我想使用 GPT-2 来制作文本分类器模型。通过 GPT-2 提取特征后,我不确定应该添加什么头。例如,我有一个序列。
import pytorch_transformers as pt
import torch
text=test.iloc[1,1]
text
'If a fire wanted fanning, it could readily be fanned with a newspaper, and as the government grew weaker, I have no doubt that leather and iron acquired durability in proportion, for, in a very short time, there was not a pair of bellows in all Rotterdam that ever stood in need of a stitch or required the assistance of a hammer.'
len(text)
74
tokenizer = pt.GPT2Tokenizer.from_pretrained('gpt2')
model = pt.GPT2Model.from_pretrained('gpt2')

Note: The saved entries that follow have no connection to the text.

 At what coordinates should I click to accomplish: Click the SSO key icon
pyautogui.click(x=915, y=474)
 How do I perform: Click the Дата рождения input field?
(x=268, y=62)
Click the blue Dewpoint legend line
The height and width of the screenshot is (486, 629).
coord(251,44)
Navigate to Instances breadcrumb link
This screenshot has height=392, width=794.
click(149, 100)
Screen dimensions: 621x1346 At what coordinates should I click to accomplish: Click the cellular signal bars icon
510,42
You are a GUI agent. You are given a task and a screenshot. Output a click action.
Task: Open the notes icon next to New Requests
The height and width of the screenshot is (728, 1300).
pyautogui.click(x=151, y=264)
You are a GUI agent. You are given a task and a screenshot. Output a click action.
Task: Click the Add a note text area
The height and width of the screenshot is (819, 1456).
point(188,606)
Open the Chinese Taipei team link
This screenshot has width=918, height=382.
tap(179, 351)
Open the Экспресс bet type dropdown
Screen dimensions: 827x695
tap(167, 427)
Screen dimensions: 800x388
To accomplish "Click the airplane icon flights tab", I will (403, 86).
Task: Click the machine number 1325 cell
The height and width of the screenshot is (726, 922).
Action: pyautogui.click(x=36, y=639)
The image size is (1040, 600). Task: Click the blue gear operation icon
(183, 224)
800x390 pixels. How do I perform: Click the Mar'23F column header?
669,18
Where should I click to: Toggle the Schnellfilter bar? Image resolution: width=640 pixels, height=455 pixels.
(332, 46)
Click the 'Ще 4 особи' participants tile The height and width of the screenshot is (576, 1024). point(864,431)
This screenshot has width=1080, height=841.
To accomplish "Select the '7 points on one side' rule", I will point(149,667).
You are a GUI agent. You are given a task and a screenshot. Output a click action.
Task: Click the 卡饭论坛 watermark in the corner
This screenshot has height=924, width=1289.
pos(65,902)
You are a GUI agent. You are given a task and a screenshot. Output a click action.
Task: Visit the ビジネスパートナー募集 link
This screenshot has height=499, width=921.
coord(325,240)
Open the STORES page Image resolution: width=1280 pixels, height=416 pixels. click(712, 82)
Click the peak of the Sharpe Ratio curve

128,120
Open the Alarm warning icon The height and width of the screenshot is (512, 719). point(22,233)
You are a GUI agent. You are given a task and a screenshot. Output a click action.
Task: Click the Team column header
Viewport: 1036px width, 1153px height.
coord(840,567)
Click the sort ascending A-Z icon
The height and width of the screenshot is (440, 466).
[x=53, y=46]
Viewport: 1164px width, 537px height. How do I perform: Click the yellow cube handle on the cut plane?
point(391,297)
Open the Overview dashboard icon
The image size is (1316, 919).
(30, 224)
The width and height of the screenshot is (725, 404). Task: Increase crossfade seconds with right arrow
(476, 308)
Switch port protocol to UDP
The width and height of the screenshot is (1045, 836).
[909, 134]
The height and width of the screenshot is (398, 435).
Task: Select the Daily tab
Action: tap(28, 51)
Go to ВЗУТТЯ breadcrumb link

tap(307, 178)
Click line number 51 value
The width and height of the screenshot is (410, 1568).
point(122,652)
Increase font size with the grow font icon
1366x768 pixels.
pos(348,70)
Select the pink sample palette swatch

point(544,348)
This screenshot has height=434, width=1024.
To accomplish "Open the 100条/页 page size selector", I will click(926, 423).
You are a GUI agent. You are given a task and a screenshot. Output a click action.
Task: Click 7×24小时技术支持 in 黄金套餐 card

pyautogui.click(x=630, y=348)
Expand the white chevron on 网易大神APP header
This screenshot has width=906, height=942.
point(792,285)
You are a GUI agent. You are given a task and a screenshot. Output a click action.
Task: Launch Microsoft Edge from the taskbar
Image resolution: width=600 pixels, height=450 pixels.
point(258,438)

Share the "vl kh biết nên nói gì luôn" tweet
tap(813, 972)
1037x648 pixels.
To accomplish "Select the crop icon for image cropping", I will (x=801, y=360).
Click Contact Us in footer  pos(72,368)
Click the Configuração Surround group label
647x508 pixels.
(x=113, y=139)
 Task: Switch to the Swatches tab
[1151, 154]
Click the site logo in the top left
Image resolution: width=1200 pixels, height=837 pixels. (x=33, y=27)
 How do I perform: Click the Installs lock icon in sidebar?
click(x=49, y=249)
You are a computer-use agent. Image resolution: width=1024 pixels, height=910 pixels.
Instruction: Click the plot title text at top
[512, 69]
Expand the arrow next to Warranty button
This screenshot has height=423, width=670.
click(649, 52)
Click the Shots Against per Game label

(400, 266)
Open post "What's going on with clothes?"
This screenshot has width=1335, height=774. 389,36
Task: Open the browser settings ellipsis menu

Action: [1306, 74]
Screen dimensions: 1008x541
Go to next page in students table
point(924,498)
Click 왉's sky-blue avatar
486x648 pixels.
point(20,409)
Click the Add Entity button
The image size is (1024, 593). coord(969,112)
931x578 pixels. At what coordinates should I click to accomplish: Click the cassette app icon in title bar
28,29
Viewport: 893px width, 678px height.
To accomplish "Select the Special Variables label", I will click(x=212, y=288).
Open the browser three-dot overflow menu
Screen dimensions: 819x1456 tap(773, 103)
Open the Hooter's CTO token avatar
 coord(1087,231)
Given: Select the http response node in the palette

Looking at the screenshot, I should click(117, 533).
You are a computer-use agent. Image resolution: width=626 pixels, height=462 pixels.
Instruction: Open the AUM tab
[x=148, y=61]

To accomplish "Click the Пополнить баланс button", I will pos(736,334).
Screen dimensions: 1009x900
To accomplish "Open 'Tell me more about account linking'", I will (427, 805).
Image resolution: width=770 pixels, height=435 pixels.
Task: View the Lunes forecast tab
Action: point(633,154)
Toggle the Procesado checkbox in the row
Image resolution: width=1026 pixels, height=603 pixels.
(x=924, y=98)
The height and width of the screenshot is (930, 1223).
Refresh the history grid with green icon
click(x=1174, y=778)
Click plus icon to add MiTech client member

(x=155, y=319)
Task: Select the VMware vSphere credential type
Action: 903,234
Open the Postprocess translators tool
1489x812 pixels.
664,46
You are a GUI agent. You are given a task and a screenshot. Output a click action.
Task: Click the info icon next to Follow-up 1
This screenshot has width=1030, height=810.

zz = tokenizer.tokenize(text)
z1=torch.tensor([tokenizer.convert_tokens_to_ids(zz)])
z1
tensor([[ 1532, 257, 2046, 2227, 4336, 768, 11, 340, 714, 14704,
307, 277, 3577, 351, 257, 7533, 11, 290, 355, 262,
1230, 6348, 17642, 11, 314, 423, 645, 4719, 326, 11620,
290, 6953, 9477, 26578, 287, 9823, 11, 329, 11, 287,
257, 845, 1790, 640, 11, 612, 373, 407, 257, 5166,
286, 8966, 1666, 287, 477, 18481, 353, 11043, 326, 1683,
6204, 287, 761, 286, 257, 24695, 393, 2672, 262, 6829,
286, 257, 15554, 13]])
output,hidden=model(z1)
ouput.shape
torch.Size([1, 74, 768])
GPT2 的输出对我来说是 nxmx 768,其中 n 是批量大小,m 是序列中的标记数(例如,我可以填充/截断为 128。),所以我不能像论文所说的那样做一个分类任务只是在尾部添加一个全连接层。我在谷歌上搜索,很少提到 GPT-2 分类任务。我不确定什么是正确的。我应该在全连接层或其他东西之前做扁平化/最大池化/平均池化吗?